Thursday, February 18, 2010

Philae Temple

Egyptians have a long history of constructing dams along the Nile to help hold back the yearly flooding. The Nileometers helped them predict when floods were coming and they had various, much smaller dams, that helped to hold back waters to certain areas. Well, way back, around 1902, it was decided to build a dam, the Old Aswan Dam, to stop the yearly flooding and allow people to have a more predictable life along the river. Course this meant that the yearly fertile soil that was dropped off on the land quit happening but the people weren’t killed in floods. Anyway….the dam was built…and it flooded the island of Philae.

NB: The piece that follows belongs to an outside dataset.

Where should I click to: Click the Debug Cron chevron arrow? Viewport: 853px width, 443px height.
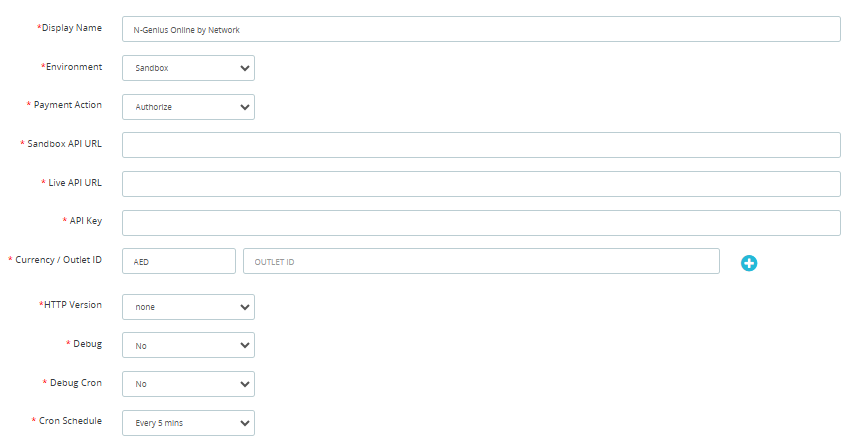tap(245, 385)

Now you might ask why that matters. Well…on the island was the Philae Temple, the temple built to the goddess Isis, her consort (and I believe brother) Osiris, and their son Horus. This was a popular spot for tourists to go and, at the time, the temple was in good condition. It didn’t matter, the dam was built and every year, for about 6 months, it was submerged. The rest of the year you could go out and paddle around the area in a boat. (Turns out it actually was pretty good for the temple because being submerged for part of the year protected it from weathering from the sand.)
However, when they planned to build the High Dam, something had to be done. The new dam would leave the temple permanently submerged and so a huge effort was made to move the temple onto a new island. While the colors that once graced the walls is gone, it’s still a beautiful temple with detailed carvings and reliefs. The pilings in the middle of the lake? That's where the original Philae island is located.